Many people think the bargain section of their local furniture store is the best they can do when it comes to saving on furniture. However, there are several better places to start your hunt.

  • Craigslist. The “for sale” section of your local Craigslist is bound to be full of furniture that people are clearing out. Oftentimes people put things on Craigslist that are still in good shape that hoping to make a bit of money from. For best results on Craigslist, sort by “most recent” and by posts that have images. This will give you the best items and ones that are most likely still available.
  • Facebook. Aside from being the go-to place for arguing with your relatives about politics, Facebook is also a great way to find cheap used furniture. Search Facebook for local buy/sell pages for your town or city. Post in these groups with what you’re looking for. Also post what you’re searching for on your own wall. There’s a good chance one of your Facebook friends has something like it.
  • Thrift stores. Secondhand stores like Savers, Goodwill, and Salvation Army all sell furniture in their brick & mortar locations. If you’re bored on a rainy day, head out to the thrift stores in your city to see what they have.
  • Yard sales and flea markets. When the weather’s nice, take a Sunday drive out to some yard sales and flea markets. At yard sales especially people are desperate to get rid of everything so you’re likely to get the best deals.

Making it your own

Aside from getting a great deal, arguably the best part about secondhand furniture is that you get to add your own personal touch to it. Whether it’s reupholstering a sofa, sanding down a bookshelf, or painting a new kitchen chair, you’ll have the gratification of putting in work on your furniture, making it that much more special to you. Here are some furniture items that make great DIY or restoration projects.

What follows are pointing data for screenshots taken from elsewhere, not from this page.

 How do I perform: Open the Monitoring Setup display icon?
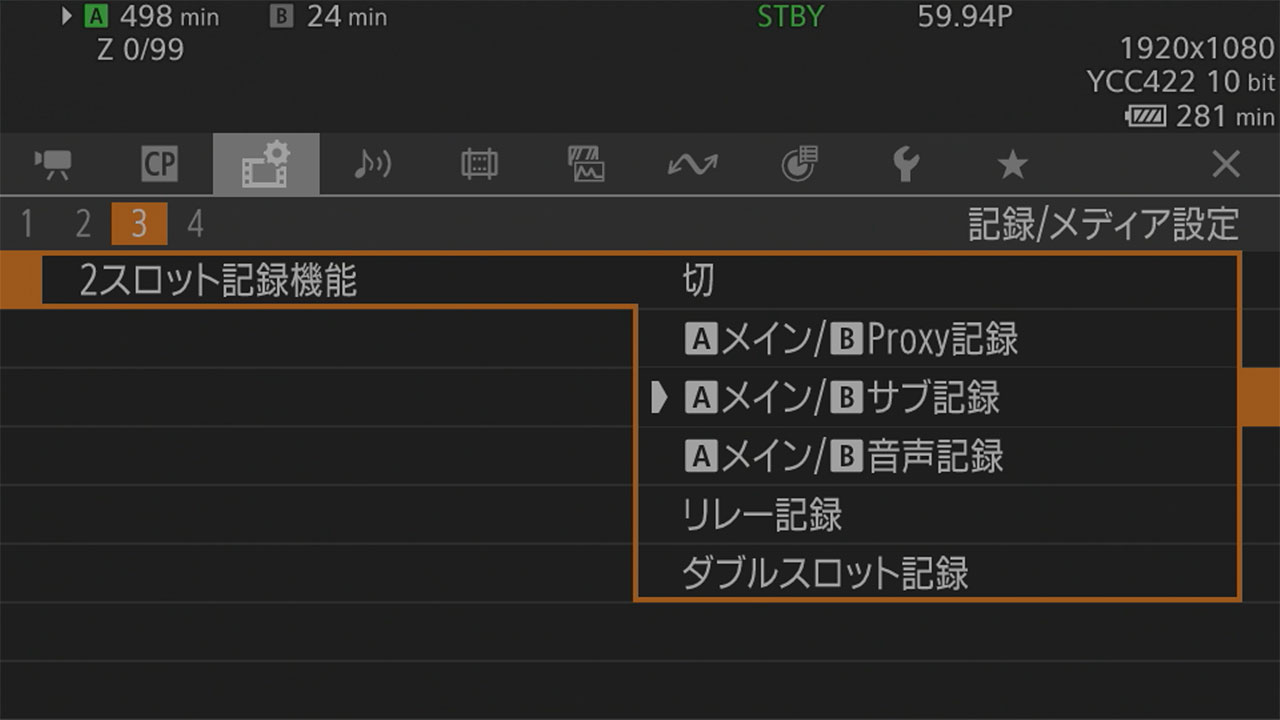pyautogui.click(x=479, y=164)
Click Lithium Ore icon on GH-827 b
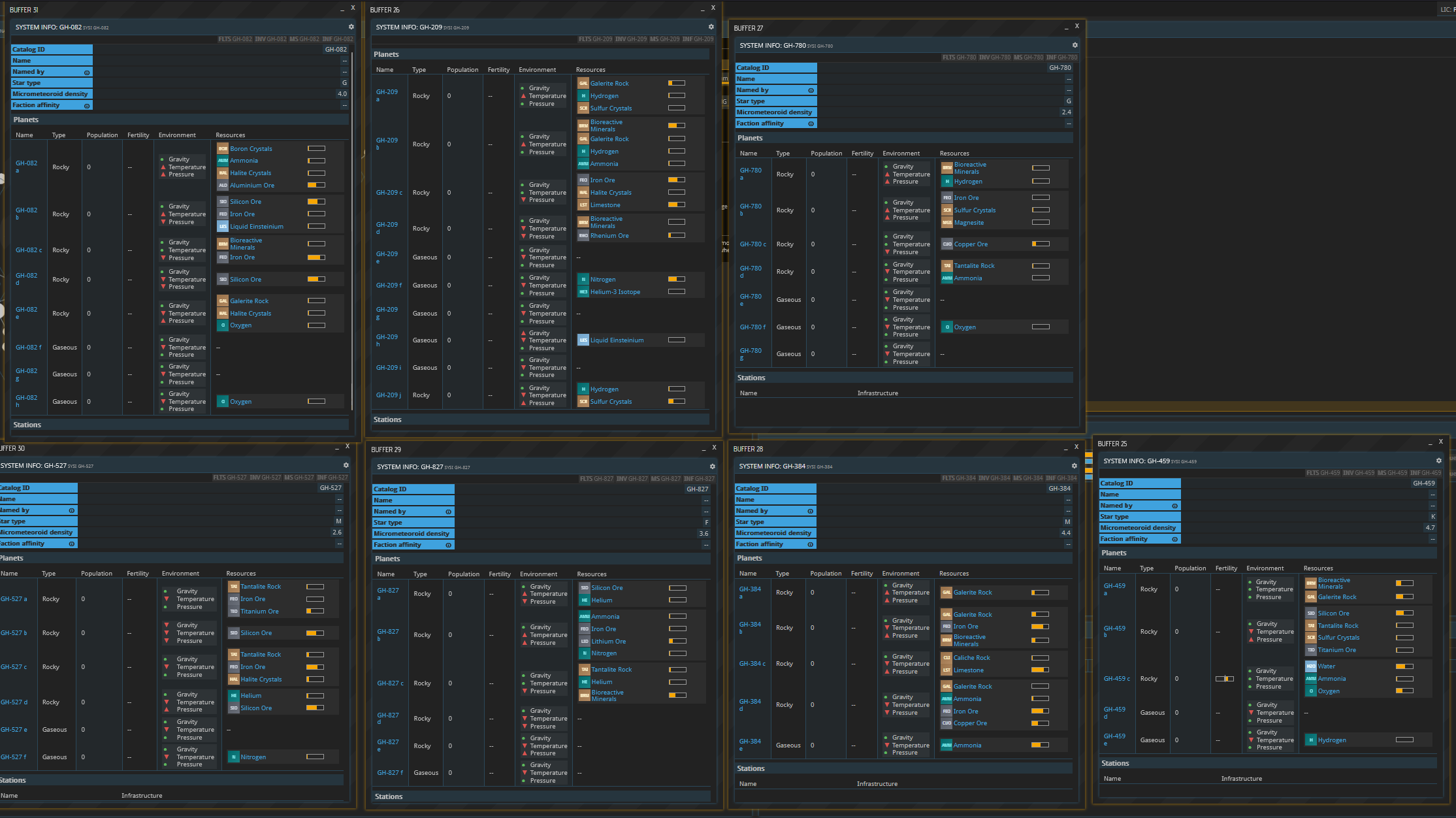Image resolution: width=1456 pixels, height=818 pixels. point(584,641)
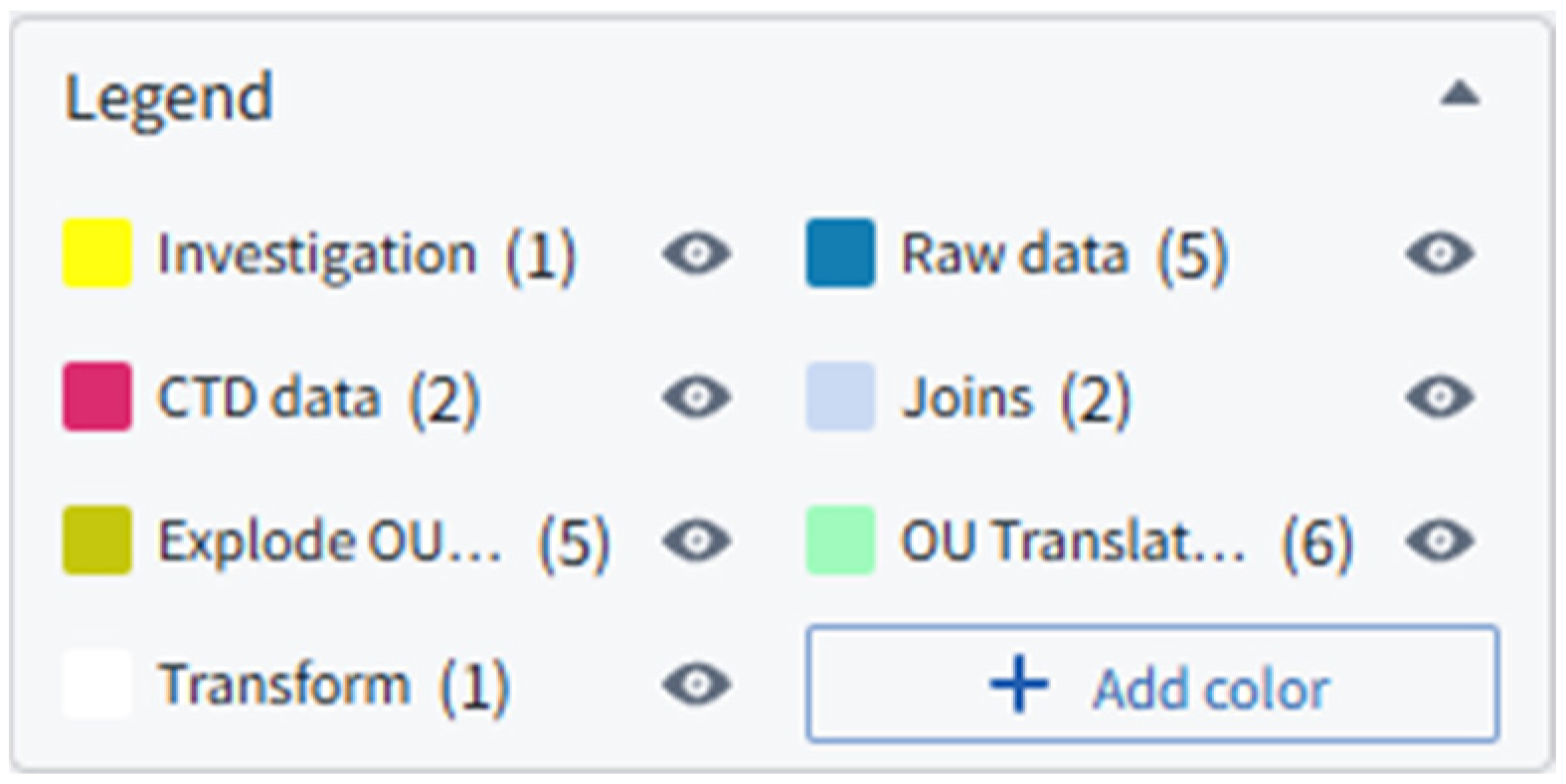This screenshot has width=1566, height=784.
Task: Open the pink CTD data swatch
Action: tap(97, 397)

  • Tables. Since the weathered and rustic look in in style, finding used tables has become a competitive market. If you have a small kitchen you can turn a old cafe table into your kitchen table. If you need something larger an old work bench can be crafted into a long dining room table.
  • Chairs. Many people think chairs need to come in sets to be worthwhile. However, having mismatched chairs can be a fun way to personalize your kitchen. Paint all the chair legs the same color or sand them and stain them all the same color to give them a sense of unity.
  • Repurposed wood. Pinterest is filled with ideas on how to repurpose used lumber. A wine rack out of an old pallet? There’s a tutorial for that.
  • Sofas. Oftentimes the only thing an old sofa needs is some reupholstering. Buy a secondhand sofa based on its style, not color. You can focus on fitting it to your color scheme when picking a fabric to reupholster with.